### Work instruction
Retype the following data exactly, but leave its pictures out.

### Task material
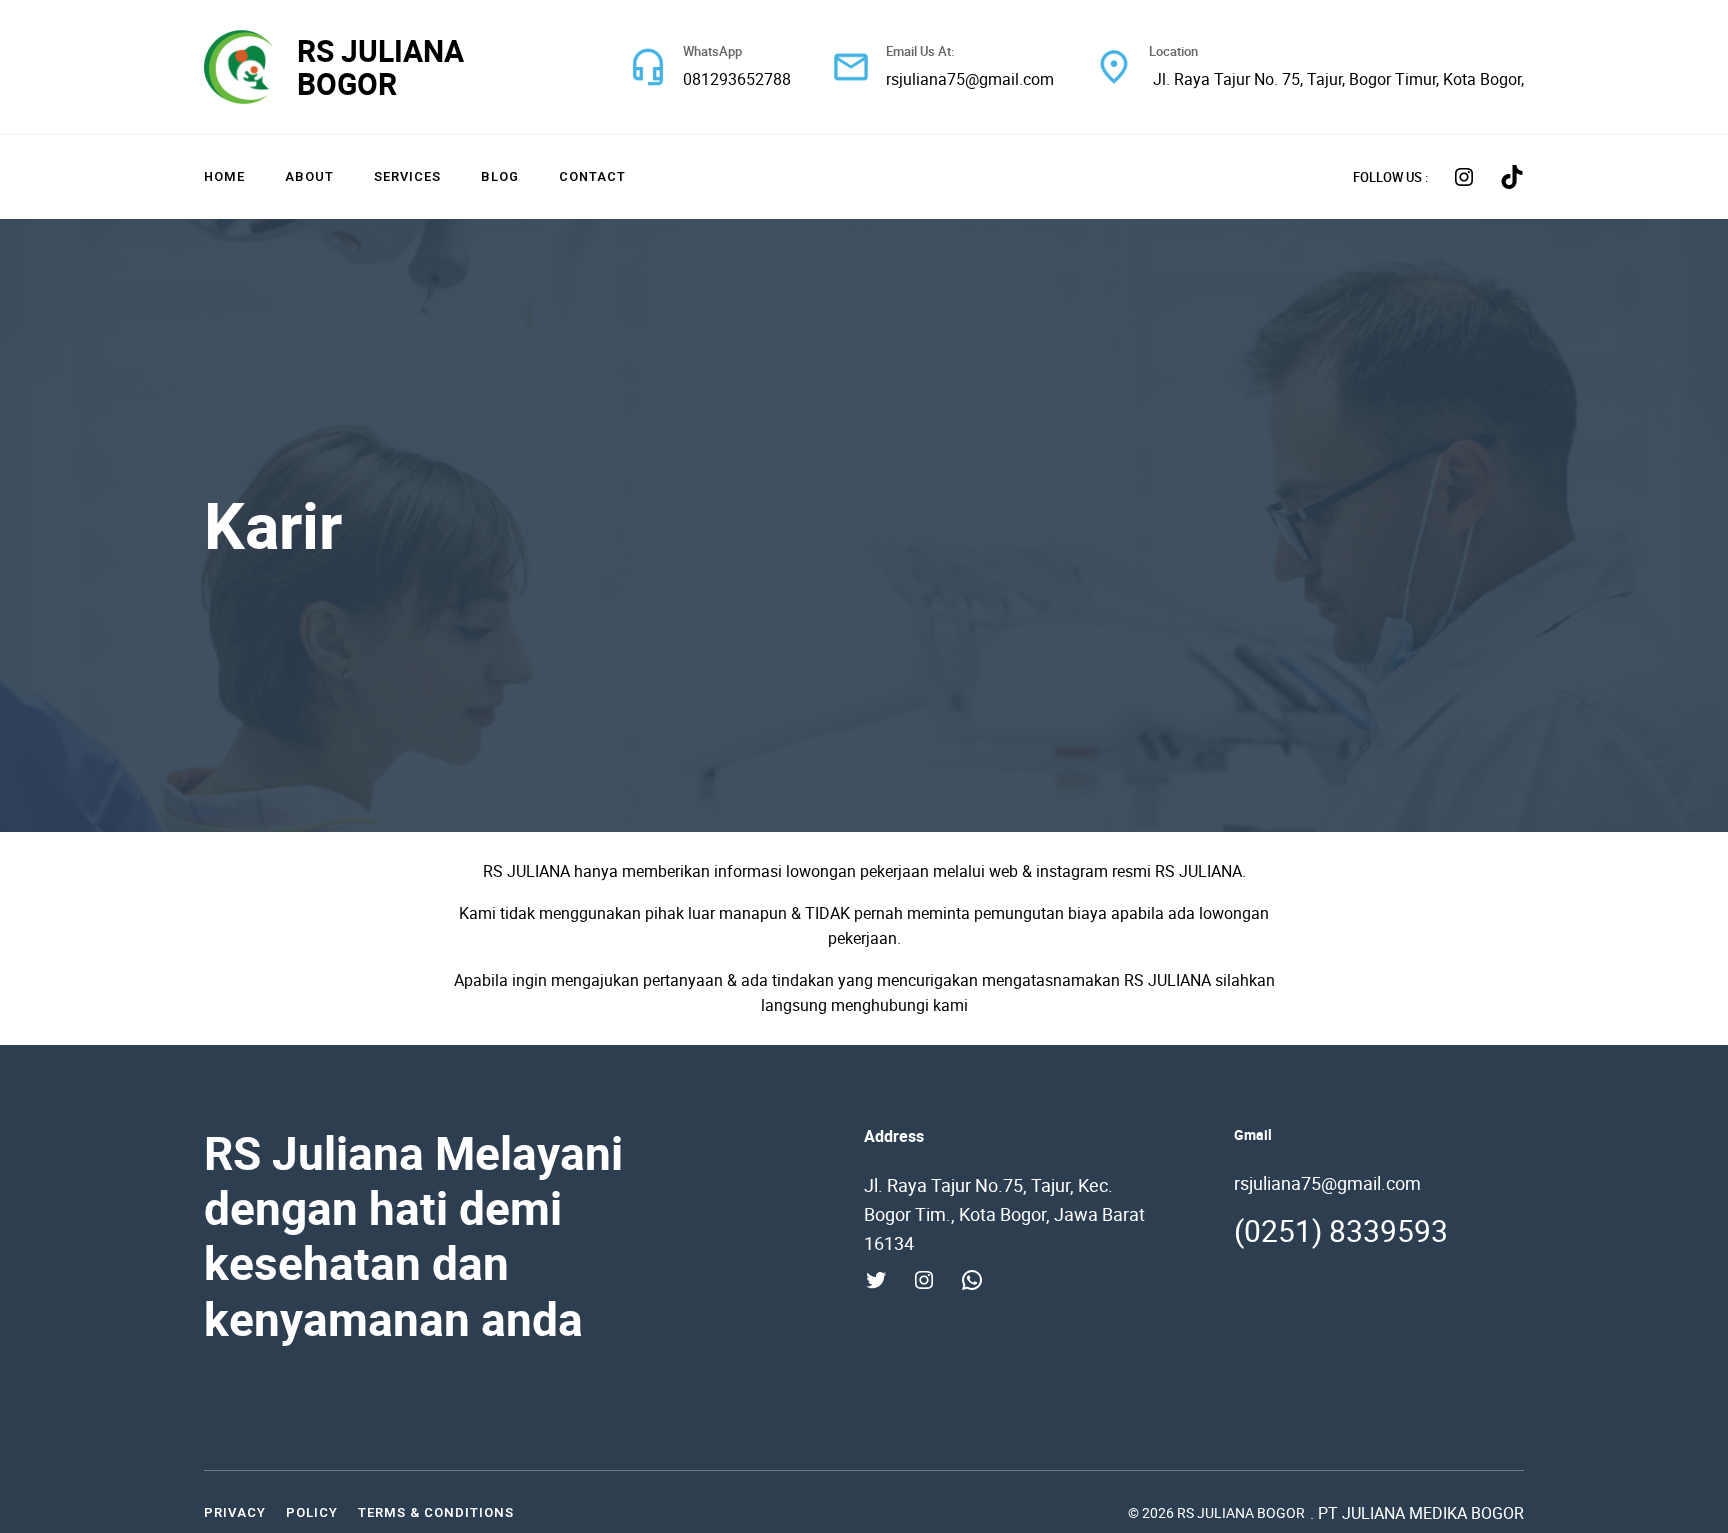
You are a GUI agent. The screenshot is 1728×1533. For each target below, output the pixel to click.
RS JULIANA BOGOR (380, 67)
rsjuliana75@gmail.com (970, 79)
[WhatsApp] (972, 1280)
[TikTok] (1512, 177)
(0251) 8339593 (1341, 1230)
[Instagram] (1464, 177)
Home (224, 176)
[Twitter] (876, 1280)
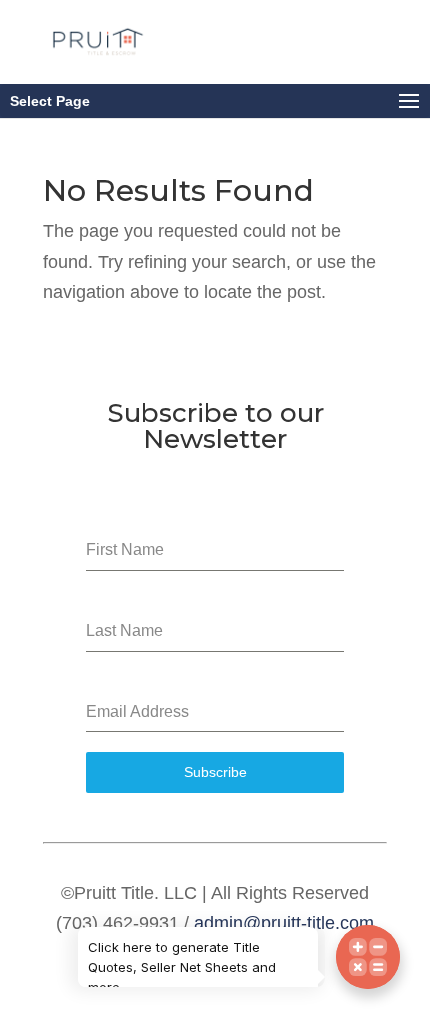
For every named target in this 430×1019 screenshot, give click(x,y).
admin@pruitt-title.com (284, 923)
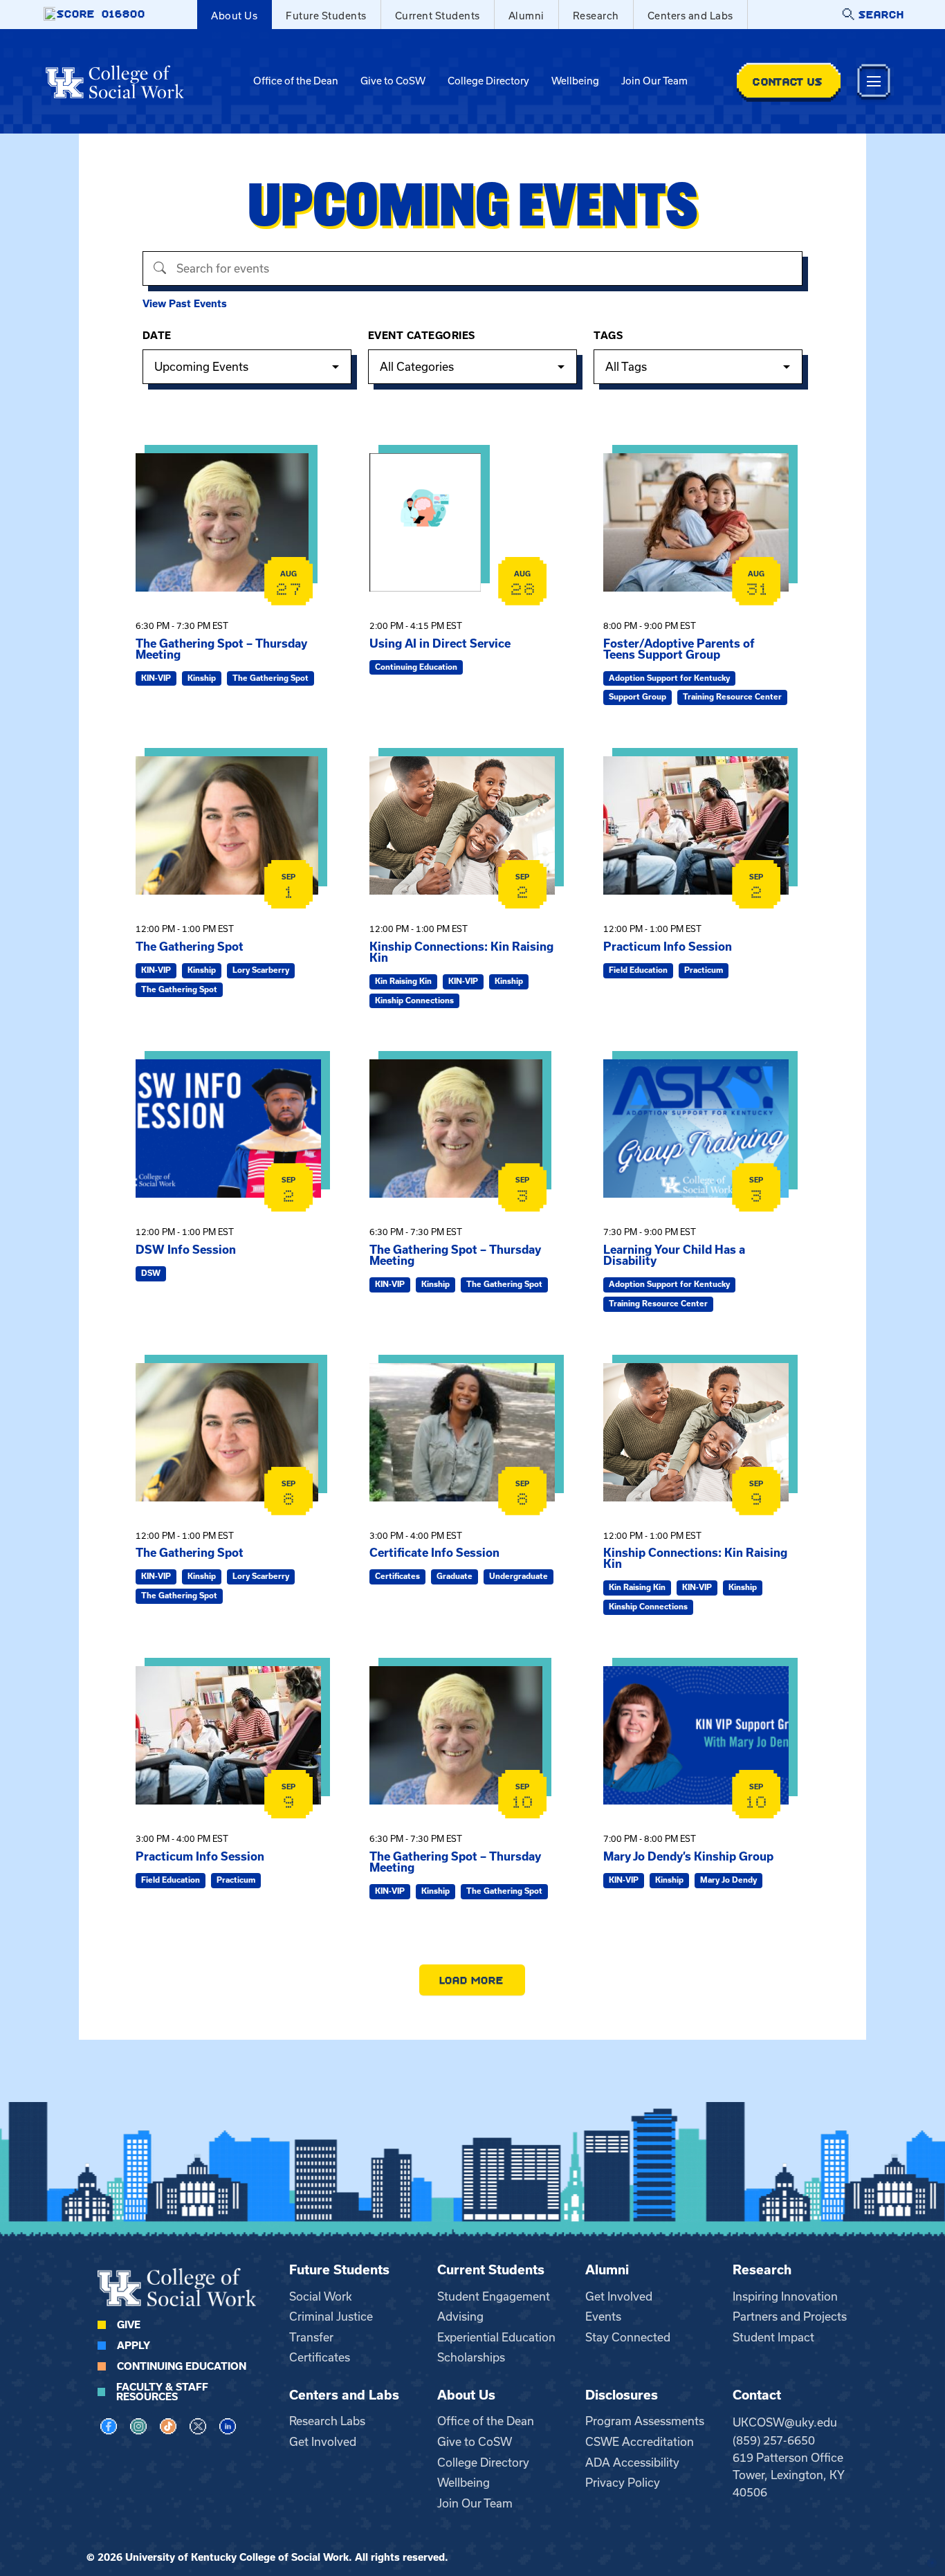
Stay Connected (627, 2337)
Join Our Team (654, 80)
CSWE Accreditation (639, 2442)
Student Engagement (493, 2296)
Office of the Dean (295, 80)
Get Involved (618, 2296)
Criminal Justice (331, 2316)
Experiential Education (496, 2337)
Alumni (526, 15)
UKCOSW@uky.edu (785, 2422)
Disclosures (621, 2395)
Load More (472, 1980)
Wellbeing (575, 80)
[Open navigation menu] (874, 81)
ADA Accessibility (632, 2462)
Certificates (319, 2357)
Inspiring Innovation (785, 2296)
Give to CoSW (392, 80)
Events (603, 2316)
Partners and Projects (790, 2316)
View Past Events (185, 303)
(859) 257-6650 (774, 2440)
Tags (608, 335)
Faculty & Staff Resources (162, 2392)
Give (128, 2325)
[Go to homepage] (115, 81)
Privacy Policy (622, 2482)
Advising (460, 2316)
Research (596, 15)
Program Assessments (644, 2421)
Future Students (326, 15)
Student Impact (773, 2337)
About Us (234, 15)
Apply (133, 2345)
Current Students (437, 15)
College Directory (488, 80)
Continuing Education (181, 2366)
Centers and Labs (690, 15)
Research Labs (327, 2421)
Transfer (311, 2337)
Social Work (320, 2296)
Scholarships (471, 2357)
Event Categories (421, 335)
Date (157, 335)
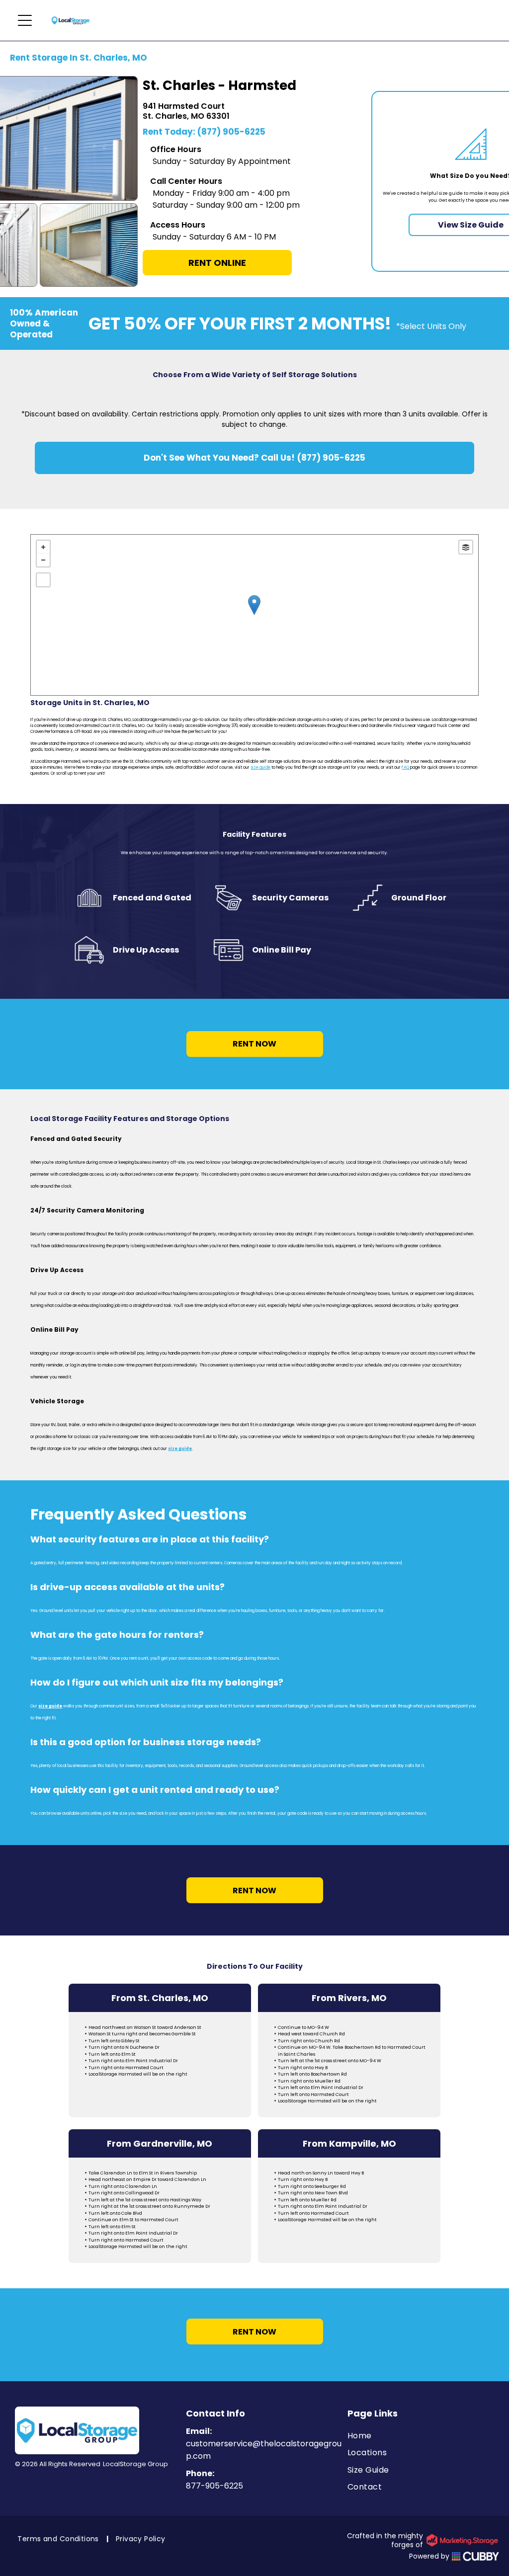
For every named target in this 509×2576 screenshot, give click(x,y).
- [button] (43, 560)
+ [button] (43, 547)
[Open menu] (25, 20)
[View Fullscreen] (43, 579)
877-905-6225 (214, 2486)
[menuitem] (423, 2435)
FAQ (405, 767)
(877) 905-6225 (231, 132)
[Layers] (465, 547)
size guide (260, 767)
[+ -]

### Solved exercise
You are a GUI agent. The screenshot is 1728×1533. For each target below, output the pixel to click.
RS JULIANA BOGOR (380, 67)
rsjuliana75@gmail.com (970, 79)
[WhatsApp] (972, 1280)
[TikTok] (1512, 177)
(0251) 8339593 (1341, 1230)
[Instagram] (1464, 177)
Home (224, 176)
[Twitter] (876, 1280)
For every named target in this 430×1019 screenshot, give click(x,y).
admin@pruitt-title.com (284, 923)
Stay Connected (627, 2337)
Join Our Team (654, 80)
CSWE Accreditation (639, 2442)
Student Engagement (493, 2296)
Office of the Dean (295, 80)
Get Involved (618, 2296)
Criminal Justice (331, 2316)
Experiential Education (496, 2337)
Alumni (526, 15)
UKCOSW@uky.edu (785, 2422)
Disclosures (621, 2395)
Load More (472, 1980)
Wellbeing (575, 80)
[Open navigation menu] (874, 81)
ADA Accessibility (632, 2462)
Certificates (319, 2357)
Inspiring Innovation (785, 2296)
Give to CoSW (392, 80)
Events (603, 2316)
Partners and Projects (790, 2316)
View Past Events (185, 303)
(859) 257-6650 (774, 2440)
Tags (608, 335)
Faculty & Staff Resources (162, 2392)
Give (128, 2325)
[Go to homepage] (115, 81)
Privacy Policy (622, 2482)
Advising (460, 2316)
Research (596, 15)
Program Assessments (644, 2421)
Future Students (326, 15)
Student Impact (773, 2337)
About Us (234, 15)
Apply (133, 2345)
Current Students (437, 15)
College Directory (488, 80)
Continuing Education (181, 2366)
Centers and Labs (690, 15)
Research Labs (327, 2421)
Transfer (311, 2337)
Social Work (320, 2296)
Scholarships (471, 2357)
Event Categories (421, 335)
Date (157, 335)
For every named target in this 509×2576 screenshot, give click(x,y).
- [button] (43, 560)
+ [button] (43, 547)
[Open menu] (25, 20)
[View Fullscreen] (43, 579)
877-905-6225 (214, 2486)
[menuitem] (423, 2435)
FAQ (405, 767)
(877) 905-6225 (231, 132)
[Layers] (465, 547)
size guide (260, 767)
[+ -]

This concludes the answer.